2. L’unité visible de l’Église de Jésus-Christ en tant que volonté du Dieu trinitaire
Le Nouveau Testament tout entier témoigne de ce que le Dieu trinitaire ne désire pas seulement que les chrétiens d’origines juives et païennes forment une entité invisible, mais qu’il souhaite aussi une unité qui se manifeste de manière visible ! Ceci ressort de quantité de passages du Nouveau Testament (Eph 2,12-22 ; Jean 13,35 ; 17,20-23 ; 1 Cor 12,24). Pour ne citer qu’un exemple, Jésus souligne : « Tout le monde reconnaîtra que vous êtes mes disciples à l’amour que vous aurez les uns pour les autres » (Jean 13,35). Ce verset montre que l’amour des disciples de Jésus doit être visible au point que même pour le monde non chrétien (« tous les hommes ») il soit évident que cet amour est la marque des disciples de Jésus. La désignation de l’Église comme « lumière du monde » et la comparaison avec la « ville bâtie sur une montagne » (Mt 5,14) montrent que l’unité d’amour des disciples est appelée à être visible aux yeux de l’humanité !
Que Dieu ne se satisfasse pas de la seule unité invisible de son Église aux yeux des hommes a des raisons évidentes.
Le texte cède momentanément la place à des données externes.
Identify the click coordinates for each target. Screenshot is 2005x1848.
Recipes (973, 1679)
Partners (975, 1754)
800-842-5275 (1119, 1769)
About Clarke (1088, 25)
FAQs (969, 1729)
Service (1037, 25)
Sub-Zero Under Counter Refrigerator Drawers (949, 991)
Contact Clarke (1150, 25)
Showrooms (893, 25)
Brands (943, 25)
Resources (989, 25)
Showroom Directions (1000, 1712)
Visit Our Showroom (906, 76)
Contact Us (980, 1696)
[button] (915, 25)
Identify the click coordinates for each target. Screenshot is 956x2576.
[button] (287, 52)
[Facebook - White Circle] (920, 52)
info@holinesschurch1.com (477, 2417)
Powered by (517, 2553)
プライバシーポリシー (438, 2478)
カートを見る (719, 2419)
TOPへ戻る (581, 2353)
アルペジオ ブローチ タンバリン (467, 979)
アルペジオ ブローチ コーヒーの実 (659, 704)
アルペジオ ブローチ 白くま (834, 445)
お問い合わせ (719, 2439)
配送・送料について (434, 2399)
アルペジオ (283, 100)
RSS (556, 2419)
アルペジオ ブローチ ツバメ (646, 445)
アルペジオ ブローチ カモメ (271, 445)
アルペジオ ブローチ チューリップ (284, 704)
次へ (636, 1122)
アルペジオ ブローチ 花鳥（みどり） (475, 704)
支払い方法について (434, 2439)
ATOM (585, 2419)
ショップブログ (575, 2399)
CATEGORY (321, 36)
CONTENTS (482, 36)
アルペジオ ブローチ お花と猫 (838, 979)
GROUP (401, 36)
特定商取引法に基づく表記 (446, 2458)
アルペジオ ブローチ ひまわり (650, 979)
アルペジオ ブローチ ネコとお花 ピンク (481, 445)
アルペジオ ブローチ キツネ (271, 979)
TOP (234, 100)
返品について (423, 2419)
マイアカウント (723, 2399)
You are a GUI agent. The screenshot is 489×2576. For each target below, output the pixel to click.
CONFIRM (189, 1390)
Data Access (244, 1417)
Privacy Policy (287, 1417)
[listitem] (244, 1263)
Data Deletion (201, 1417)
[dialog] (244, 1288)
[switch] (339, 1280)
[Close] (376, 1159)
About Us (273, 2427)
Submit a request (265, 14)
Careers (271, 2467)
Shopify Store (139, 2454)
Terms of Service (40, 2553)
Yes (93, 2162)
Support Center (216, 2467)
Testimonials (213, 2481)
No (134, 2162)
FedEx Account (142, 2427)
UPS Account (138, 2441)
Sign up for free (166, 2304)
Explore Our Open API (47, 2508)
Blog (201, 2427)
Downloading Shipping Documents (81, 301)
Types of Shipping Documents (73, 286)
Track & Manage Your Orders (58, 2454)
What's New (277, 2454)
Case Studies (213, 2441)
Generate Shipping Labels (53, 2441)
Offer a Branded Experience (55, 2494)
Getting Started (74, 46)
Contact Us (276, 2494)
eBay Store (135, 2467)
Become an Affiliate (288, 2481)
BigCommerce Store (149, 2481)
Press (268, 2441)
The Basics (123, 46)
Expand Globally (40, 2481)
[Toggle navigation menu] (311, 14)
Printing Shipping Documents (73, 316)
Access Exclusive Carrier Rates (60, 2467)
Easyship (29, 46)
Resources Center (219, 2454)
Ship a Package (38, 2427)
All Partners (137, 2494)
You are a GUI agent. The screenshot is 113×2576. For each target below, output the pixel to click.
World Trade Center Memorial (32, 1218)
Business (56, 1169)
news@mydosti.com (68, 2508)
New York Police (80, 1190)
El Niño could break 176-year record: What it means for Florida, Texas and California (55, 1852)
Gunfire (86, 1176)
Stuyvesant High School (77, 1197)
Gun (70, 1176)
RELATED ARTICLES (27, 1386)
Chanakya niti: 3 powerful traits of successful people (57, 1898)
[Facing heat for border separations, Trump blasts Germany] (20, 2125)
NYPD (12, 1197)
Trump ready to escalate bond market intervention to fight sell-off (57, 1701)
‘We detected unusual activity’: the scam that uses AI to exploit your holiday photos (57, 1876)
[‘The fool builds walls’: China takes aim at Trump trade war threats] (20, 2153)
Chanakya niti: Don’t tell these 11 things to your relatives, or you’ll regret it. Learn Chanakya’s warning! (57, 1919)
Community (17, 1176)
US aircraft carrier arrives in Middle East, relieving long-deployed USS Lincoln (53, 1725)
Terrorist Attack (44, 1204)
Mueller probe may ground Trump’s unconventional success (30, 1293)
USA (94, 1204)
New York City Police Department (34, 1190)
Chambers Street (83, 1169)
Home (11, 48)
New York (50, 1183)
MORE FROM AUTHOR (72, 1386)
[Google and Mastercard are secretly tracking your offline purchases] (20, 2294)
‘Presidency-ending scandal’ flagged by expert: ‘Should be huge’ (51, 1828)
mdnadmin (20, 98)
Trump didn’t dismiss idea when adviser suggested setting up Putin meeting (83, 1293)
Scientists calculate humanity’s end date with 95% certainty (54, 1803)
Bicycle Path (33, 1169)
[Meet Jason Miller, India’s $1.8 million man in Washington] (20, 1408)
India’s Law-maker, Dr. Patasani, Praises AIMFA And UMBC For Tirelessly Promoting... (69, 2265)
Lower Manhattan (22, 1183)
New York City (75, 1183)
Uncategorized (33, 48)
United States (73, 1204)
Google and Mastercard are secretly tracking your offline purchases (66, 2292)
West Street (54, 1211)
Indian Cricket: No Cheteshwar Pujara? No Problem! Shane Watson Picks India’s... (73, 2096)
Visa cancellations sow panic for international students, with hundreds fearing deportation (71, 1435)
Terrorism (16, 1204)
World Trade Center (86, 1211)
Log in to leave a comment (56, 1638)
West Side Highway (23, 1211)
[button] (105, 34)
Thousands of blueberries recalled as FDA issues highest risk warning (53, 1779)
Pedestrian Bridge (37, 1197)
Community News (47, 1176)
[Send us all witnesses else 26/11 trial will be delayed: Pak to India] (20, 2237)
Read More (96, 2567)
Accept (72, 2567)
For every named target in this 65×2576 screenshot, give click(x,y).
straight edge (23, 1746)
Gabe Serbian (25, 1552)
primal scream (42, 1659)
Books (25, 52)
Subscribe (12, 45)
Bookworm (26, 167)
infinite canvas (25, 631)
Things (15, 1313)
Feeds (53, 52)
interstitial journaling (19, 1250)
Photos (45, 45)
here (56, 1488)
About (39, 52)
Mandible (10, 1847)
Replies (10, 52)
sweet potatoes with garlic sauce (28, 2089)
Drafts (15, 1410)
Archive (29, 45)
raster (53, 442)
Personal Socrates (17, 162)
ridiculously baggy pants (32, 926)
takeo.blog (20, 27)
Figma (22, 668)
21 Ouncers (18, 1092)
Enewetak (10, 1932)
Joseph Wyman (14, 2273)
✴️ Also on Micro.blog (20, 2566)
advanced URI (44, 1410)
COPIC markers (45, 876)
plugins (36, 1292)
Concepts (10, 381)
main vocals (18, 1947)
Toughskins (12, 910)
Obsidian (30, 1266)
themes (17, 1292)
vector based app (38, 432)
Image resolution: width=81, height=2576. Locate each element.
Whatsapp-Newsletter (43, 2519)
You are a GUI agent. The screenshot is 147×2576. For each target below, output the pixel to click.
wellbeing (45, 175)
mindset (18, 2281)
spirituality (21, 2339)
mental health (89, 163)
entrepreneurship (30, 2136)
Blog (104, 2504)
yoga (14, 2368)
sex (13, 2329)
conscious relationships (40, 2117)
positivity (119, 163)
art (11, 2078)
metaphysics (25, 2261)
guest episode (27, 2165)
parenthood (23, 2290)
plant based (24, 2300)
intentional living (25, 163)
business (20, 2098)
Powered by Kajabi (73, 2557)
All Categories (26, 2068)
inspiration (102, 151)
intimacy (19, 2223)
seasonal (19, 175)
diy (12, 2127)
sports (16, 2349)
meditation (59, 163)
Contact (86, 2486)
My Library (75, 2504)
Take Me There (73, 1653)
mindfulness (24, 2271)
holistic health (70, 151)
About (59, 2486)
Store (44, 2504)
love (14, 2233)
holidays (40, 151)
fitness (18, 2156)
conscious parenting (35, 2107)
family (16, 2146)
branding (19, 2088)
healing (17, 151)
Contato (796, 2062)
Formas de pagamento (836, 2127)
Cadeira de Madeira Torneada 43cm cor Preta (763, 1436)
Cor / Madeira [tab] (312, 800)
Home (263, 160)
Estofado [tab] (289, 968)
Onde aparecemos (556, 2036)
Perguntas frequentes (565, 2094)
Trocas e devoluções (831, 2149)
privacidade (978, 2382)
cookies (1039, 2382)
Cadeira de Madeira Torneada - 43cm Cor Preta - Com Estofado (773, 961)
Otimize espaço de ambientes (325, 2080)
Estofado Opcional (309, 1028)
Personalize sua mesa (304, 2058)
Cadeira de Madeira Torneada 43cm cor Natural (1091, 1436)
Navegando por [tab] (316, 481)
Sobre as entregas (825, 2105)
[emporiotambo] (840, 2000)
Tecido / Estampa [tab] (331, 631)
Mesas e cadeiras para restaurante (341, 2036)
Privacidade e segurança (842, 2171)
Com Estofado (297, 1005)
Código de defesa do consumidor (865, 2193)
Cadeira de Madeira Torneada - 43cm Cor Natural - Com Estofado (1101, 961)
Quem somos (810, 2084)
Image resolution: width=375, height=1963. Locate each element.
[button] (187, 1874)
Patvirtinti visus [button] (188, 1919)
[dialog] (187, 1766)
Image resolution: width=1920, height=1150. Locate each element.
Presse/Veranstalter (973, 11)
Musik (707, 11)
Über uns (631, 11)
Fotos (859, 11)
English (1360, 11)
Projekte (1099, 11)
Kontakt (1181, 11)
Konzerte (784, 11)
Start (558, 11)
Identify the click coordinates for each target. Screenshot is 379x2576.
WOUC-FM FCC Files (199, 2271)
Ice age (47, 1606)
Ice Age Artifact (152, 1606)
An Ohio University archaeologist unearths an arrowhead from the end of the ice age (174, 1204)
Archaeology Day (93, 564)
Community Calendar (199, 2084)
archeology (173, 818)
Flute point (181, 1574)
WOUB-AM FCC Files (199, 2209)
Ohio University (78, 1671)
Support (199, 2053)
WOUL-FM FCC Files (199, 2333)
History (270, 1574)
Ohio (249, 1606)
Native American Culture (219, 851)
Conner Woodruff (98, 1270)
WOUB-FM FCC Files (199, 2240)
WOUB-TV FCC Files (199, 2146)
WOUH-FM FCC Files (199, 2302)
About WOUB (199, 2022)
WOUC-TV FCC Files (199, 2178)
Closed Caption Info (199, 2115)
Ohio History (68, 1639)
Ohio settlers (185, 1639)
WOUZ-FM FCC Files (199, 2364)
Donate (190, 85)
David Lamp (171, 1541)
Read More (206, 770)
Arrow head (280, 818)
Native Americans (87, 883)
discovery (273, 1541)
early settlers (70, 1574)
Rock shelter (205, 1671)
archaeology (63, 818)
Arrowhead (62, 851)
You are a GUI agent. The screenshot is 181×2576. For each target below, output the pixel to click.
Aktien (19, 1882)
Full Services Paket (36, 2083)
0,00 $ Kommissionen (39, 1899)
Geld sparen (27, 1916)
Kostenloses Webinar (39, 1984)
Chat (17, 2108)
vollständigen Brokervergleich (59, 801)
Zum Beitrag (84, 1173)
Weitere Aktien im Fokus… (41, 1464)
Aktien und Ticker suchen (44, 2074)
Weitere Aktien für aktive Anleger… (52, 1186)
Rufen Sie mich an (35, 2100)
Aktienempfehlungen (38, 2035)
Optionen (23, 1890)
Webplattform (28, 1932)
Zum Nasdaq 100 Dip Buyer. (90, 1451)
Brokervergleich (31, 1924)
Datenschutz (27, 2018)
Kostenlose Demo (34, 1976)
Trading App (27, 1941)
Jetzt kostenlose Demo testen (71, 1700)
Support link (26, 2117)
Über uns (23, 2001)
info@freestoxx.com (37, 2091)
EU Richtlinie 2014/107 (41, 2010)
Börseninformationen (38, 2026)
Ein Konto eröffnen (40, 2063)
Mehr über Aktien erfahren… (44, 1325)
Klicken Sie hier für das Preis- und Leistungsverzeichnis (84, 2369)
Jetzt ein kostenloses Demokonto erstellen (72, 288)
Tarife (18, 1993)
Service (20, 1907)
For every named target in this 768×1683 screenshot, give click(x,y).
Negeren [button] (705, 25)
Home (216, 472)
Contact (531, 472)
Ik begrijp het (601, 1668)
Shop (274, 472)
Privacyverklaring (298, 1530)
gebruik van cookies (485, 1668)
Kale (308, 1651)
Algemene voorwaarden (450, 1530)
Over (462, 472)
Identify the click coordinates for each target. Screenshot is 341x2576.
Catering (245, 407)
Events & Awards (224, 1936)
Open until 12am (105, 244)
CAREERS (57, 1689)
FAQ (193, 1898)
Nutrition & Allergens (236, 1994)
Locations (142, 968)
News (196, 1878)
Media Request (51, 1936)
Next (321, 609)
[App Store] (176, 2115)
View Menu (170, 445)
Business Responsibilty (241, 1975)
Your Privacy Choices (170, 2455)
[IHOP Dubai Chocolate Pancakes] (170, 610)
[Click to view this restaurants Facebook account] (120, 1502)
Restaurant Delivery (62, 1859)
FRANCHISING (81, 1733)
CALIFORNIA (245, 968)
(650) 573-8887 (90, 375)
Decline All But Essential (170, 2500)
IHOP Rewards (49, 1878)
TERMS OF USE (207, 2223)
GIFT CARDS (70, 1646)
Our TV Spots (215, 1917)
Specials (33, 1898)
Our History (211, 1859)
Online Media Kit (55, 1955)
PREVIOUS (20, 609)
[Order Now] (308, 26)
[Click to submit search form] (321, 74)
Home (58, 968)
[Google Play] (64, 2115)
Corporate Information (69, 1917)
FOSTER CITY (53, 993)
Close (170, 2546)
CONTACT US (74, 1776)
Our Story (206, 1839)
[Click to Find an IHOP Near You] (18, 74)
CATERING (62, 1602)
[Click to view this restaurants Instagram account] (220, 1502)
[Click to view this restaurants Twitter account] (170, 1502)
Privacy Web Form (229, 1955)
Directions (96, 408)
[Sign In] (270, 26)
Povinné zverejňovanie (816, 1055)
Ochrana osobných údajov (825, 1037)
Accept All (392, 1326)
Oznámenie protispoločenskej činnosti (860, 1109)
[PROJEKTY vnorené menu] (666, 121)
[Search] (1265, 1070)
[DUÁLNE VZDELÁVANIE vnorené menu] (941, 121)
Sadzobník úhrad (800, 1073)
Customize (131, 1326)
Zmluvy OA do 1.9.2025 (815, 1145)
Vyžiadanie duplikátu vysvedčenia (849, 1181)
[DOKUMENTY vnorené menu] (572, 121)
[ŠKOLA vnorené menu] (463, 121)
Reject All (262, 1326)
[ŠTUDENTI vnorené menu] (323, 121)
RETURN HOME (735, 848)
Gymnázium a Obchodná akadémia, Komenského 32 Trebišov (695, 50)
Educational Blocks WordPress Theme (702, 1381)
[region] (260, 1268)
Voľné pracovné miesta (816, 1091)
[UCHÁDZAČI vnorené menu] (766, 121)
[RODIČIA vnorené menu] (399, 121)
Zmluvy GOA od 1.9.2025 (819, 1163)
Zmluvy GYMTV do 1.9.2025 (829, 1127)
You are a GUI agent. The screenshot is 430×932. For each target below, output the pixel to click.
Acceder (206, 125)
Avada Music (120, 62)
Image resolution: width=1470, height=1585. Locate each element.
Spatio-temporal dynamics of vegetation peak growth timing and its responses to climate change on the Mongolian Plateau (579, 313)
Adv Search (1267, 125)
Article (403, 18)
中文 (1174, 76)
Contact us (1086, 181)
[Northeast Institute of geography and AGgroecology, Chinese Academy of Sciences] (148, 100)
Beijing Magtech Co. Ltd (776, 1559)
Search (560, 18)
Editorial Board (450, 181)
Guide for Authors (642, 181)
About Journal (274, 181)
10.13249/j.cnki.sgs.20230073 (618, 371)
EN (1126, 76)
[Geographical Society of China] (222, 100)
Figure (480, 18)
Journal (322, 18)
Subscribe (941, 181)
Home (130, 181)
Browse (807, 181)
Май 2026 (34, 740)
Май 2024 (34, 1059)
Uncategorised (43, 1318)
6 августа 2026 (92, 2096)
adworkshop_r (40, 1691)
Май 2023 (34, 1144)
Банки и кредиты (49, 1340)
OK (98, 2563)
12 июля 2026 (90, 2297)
En voilà trois :
• a) L’action du Saint Esprit, d’après le Nouveau Testament, vise à produire des effets dans le monde réel : ainsi, la foi est appelée à porter le fruit (visible) de l’Esprit et les œuvres (visibles) de l’amour (Gal 5,22-26).
• b) L’unité visible de l’Église sert à rendre crédible l’Évangile, alors que la désunion visible des chrétiens obscurcit l’Évangile (Jean 17,20-23)
• c) L’unité visible de l’Église doit refléter l’amour du Dieu trinitaire (Jean 17,20-23), qui lie le Père, le Fils et le Saint Esprit en une unité parfaite.
Que Dieu veuille l’unité visible de son Église ne signifie pas pour autant que les chrétiens doivent à tout prix essayer de l’obtenir. Une unité humaine construite sans Dieu, ou forcée, ne serait certainement pas l’unité que Dieu veut. L’unité visible de l’Église voulue par Dieu est bien plutôt liée à certaines conditions données par la Bible et sans lesquelles l’unité ne peut-être que distordue.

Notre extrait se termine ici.